The other strength that I can see is that medical consultants can do his best for the patient without being controlled by third party payers. The doctor sees the patient, orders ( and it gets done ) the relevant investigations, and with the proper diagnosis, carry out the proper therapy. In some other country where there is social health insurance, that is not possible. Every test needs clearance from the third party payer and every treatment, needs approval, sometimes, the approval is by nurses who advises insurance companies. I was once told by a neuro-surgeon that he wanted to remove a brain tumour which was deeply seated in the cranial vault. He filled in the insurance form, and proposed a two prong approach to removed the tumour safely. The insurance manager ( a nurse ) rang him the day before the surgery and asked why he was doing it through two incisions? Was he trying to earn more by doing two incisions? That’s the problem with third party payers.

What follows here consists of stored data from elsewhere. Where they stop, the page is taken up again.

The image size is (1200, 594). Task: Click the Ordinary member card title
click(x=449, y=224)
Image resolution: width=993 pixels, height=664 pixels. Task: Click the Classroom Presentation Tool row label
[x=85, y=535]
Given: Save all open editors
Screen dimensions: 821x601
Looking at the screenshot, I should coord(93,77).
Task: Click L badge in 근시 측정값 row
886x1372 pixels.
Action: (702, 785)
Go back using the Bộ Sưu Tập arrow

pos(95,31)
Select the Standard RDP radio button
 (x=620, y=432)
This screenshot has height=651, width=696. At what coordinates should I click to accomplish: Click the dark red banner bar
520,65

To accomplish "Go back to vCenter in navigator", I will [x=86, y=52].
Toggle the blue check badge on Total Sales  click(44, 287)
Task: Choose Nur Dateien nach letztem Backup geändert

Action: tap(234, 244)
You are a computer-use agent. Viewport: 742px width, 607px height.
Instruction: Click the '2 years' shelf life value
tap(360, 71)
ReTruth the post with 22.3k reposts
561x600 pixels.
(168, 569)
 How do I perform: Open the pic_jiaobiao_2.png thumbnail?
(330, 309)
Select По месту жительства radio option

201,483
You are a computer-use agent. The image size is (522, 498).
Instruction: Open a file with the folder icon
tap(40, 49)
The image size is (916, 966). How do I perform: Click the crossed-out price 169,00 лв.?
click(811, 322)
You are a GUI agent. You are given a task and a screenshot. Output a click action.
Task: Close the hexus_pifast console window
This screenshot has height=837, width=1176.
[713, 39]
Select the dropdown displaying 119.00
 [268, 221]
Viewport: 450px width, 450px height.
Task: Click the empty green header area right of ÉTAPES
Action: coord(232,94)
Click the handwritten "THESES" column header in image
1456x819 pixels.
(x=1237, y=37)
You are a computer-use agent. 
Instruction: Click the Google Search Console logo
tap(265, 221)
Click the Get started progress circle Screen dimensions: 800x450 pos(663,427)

They often try and interfere with medical decisions. We will write more on this in the future segments.

In our current system, the doctor does what is best for the patient. The policing is by the Malaysian Medical Council. Yes, there are some doctors who also abuse the system of trust. But these are fewer and can be controlled.

3. Patient can consult whoever they trust to make them well and buy medication from whoever they trust.

We are really blessed that the present system allows a patient to choose whichever doctor of his/her choice. Trust is very important in medical therapy. That trust should not be simply broken. We each have our family doctor for primary care, our family pediatrician, our family surgeon etc.. They have been with the family for decades and so there is a certain bond and trust.
Also, the doctor may or may not chose to dispense. There are some doctors who prescribe but do not dispense ( you buy your medicine from the pharmacy ). Some doctors prescribe and also dispense. There are pros and con for each. Some patients, because of their trust with the doctors would rather buy the medications from the doctor, and have the doctor explain to them the effects and side effects. Because of their longstanding relationship and trust, they would more likely take their medication and get well. In some healthcare system, you have to buy the medication from a pharmacy away from your comfort zone and rely on some stranger to explain things to you. Sometimes the pharmacy may not have the right stock of drugs and pharmacies have been known to substitute ( generic substitution ) the prescribe drug with what they think is the generic equivalent. I must say that that is not good. It may be wiser to allow patients to exercise the choice of who they wish to dispense the medications to them
This is another strong point of our present system.

4. Cost effective use of healthcare funds.

As I had illustrated in the earlier article, for 3.6% of GPD and 7% of total government expenditure, we have actually used our healthcare dollar very wisely, so far. The health outcome data that we were able to achieve speaks of a good health standard in the country.

Population of Malaysia 27,728,700
Average Annual Population growth rate 2.0%
Infant Mortality Rate 6.3% per 1,000 live births
Maternal Mortality Rate 0.3% per 1,000 live births
Perinatal Mortality Rate 7.3% per 1,000 live births
Live expectancy at birth
Males 71.70 years
Females 76.46 years


As with all public programs, there are always differing points of view, shortcomings and strengths. By discussion and brain-storming, we hope to develop a better system. Most of the shortcomings as outline can be easily corrected with some administrative adjustments and also some increase in healthcare budget. I suspect that with a complete transformation of the present system, the cost incurred would be so much more.